§ Problem requirements
Your job is to set down the stretch of entries that opens with the line containing "Open Chrome from the taskbar" and closes with the line containing "Task: Open the Tools". Keep both end lines, copy each exactly, and add nothing.

..............................

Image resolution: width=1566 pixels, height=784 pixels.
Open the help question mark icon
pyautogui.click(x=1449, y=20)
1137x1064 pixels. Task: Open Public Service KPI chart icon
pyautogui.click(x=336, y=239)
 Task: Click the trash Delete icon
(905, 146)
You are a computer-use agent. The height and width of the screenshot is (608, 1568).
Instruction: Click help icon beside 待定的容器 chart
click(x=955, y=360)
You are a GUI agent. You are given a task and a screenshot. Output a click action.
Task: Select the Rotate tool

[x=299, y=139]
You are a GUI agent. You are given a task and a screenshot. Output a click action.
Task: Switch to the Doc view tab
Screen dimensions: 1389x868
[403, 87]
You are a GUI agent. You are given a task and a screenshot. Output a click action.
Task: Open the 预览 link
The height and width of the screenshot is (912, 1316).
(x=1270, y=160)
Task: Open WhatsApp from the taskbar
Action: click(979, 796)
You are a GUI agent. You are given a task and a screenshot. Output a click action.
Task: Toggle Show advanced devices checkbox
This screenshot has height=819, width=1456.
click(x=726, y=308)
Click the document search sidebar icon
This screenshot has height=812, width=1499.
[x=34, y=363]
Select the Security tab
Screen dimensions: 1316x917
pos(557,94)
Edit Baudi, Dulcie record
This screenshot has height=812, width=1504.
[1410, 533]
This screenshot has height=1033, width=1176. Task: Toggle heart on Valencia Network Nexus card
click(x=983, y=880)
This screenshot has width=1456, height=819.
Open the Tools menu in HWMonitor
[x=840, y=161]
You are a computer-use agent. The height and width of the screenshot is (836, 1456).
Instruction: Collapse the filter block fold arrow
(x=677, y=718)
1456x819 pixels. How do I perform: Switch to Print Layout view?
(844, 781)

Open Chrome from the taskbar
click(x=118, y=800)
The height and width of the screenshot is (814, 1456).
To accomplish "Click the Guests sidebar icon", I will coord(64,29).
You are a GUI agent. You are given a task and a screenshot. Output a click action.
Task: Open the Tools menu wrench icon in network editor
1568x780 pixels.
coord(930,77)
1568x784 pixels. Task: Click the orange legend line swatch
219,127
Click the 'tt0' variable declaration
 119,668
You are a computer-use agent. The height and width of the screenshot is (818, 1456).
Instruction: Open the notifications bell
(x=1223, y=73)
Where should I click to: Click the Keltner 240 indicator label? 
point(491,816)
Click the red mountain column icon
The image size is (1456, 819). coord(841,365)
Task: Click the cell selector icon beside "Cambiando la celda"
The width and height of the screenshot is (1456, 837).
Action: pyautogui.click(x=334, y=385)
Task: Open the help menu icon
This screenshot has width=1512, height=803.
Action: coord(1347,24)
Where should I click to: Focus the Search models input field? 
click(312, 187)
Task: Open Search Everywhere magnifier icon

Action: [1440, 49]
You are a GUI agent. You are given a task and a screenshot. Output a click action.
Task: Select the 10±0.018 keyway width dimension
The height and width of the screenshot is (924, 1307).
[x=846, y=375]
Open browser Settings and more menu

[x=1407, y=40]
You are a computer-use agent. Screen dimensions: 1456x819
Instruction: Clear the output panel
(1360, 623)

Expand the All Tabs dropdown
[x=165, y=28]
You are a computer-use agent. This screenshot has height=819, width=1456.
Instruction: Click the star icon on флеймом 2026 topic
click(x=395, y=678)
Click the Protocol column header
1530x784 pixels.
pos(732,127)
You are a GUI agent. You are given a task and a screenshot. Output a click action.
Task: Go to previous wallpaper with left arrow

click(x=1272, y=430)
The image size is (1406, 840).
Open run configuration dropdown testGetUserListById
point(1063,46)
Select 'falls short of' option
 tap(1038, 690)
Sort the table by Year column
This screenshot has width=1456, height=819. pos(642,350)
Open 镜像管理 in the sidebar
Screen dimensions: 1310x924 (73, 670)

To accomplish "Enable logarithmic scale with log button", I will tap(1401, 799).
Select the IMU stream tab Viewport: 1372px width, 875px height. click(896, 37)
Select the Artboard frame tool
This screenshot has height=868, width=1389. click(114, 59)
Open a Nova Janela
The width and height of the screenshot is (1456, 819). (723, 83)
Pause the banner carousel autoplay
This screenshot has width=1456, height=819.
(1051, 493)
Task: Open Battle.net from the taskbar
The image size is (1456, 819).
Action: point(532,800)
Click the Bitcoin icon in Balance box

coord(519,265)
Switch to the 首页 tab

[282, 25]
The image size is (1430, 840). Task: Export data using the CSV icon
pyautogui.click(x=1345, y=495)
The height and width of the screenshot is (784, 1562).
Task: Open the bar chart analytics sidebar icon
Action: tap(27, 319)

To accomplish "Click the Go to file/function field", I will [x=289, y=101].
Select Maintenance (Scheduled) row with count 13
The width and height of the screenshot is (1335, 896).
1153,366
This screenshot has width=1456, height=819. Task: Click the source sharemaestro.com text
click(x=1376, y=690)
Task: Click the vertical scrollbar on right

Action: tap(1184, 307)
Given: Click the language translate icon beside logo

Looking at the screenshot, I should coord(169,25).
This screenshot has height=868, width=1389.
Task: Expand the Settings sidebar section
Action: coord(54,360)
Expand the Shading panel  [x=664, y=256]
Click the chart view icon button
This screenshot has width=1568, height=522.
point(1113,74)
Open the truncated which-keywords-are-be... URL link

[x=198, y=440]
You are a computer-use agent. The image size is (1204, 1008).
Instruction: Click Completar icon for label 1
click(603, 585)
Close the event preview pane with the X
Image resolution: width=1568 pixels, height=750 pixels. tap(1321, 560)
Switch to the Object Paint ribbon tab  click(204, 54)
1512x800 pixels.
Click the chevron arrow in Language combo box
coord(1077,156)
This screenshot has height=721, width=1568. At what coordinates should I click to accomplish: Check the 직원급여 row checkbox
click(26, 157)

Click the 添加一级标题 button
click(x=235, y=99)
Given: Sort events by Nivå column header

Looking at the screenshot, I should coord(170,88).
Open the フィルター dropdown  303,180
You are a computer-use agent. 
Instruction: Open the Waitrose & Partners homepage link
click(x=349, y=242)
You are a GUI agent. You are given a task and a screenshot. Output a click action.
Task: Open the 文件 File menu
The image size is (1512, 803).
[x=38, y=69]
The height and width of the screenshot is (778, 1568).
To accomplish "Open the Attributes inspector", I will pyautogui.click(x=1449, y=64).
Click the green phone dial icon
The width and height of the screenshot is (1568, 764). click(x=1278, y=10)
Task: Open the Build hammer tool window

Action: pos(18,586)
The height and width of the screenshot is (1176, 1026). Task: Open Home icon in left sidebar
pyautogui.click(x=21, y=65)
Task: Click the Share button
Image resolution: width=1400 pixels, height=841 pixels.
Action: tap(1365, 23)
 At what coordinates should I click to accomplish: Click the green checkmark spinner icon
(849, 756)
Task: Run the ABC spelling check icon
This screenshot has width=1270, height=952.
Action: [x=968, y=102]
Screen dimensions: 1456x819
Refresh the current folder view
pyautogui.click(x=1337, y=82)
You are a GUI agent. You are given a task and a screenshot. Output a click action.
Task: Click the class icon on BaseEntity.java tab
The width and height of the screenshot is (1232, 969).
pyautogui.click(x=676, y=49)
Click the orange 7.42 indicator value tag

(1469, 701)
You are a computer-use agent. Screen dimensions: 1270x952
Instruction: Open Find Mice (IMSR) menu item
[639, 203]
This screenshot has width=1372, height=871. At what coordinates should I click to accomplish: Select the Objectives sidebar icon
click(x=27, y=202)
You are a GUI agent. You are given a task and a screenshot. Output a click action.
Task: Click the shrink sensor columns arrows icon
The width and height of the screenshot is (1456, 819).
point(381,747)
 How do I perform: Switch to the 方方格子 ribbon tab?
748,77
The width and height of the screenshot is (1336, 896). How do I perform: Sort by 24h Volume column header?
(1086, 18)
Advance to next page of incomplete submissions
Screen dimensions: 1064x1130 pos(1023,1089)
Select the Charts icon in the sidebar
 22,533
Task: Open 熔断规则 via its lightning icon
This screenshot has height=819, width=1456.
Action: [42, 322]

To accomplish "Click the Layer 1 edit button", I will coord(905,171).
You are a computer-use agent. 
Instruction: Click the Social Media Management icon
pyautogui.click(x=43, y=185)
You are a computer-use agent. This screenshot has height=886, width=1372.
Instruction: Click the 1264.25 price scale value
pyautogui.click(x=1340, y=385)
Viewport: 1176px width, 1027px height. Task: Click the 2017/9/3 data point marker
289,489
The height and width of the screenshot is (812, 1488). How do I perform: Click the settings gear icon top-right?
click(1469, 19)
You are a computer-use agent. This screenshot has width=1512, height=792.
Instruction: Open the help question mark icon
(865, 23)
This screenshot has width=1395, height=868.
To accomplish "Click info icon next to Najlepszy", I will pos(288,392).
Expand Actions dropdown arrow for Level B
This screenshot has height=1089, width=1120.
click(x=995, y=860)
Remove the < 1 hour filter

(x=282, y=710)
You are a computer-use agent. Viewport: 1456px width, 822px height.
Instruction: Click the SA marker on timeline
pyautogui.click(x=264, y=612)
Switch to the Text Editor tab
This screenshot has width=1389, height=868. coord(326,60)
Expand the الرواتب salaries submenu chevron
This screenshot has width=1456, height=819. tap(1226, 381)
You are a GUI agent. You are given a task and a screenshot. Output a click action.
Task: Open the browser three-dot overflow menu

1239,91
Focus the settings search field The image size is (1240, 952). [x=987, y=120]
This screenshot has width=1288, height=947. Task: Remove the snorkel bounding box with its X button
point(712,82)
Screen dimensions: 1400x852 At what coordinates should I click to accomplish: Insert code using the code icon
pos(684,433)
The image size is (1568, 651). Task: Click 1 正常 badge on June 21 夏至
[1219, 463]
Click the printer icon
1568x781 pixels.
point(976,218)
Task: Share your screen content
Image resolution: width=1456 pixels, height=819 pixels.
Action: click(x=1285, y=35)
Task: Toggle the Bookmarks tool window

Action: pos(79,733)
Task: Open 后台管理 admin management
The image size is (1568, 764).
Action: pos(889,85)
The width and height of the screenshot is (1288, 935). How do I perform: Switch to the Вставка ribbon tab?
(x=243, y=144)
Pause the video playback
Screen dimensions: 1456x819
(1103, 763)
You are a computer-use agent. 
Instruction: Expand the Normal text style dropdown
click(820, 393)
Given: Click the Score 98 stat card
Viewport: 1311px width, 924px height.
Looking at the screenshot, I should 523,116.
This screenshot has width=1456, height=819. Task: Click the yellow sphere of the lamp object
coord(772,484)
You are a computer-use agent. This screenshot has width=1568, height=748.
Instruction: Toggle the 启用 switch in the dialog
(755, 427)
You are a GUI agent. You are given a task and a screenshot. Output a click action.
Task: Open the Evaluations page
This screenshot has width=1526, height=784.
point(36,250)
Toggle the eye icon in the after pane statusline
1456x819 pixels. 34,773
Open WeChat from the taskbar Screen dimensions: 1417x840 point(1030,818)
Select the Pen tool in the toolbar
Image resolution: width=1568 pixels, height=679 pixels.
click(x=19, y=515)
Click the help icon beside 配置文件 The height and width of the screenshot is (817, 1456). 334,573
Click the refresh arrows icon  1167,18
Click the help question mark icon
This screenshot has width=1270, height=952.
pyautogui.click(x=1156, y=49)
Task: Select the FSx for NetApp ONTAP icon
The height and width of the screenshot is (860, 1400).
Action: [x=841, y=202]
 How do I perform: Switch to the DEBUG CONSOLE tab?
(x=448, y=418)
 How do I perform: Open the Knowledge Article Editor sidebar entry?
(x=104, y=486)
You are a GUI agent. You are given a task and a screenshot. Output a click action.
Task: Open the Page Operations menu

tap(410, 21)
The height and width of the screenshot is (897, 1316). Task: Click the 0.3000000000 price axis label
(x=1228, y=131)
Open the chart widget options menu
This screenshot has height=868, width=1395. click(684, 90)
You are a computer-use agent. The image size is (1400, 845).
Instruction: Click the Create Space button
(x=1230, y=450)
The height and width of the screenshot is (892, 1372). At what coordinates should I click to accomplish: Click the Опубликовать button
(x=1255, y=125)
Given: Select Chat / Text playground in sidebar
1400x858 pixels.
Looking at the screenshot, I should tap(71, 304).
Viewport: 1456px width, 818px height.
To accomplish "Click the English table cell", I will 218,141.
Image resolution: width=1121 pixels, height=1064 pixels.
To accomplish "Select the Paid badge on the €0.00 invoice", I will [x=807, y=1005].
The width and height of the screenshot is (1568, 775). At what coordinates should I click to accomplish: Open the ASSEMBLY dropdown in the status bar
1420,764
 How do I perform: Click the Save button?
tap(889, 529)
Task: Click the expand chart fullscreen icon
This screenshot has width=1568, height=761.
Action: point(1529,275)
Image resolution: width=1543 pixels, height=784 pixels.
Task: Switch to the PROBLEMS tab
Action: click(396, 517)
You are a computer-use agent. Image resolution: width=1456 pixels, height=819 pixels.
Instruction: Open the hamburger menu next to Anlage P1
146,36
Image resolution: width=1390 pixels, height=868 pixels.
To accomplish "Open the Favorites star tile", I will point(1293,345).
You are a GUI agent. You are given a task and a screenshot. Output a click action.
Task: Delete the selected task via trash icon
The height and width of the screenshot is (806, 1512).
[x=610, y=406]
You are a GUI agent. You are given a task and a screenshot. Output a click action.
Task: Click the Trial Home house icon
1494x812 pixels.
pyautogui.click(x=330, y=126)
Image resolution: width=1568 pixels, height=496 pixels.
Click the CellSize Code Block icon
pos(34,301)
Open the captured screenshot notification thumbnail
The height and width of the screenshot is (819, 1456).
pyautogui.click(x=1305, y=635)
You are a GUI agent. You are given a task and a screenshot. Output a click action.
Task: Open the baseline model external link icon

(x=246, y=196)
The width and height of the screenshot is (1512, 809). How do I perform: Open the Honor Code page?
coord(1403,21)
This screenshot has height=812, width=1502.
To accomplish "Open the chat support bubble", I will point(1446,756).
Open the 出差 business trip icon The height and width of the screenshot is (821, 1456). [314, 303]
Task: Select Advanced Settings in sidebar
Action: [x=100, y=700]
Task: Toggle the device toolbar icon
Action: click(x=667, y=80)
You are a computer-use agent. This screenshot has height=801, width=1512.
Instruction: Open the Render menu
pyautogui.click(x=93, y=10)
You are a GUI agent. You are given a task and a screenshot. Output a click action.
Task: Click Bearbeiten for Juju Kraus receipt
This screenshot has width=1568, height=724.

..............................

§ Exercise response
Open Chrome from the taskbar
click(x=118, y=800)
The height and width of the screenshot is (814, 1456).
To accomplish "Click the Guests sidebar icon", I will coord(64,29).
You are a GUI agent. You are given a task and a screenshot. Output a click action.
Task: Open the Tools menu wrench icon in network editor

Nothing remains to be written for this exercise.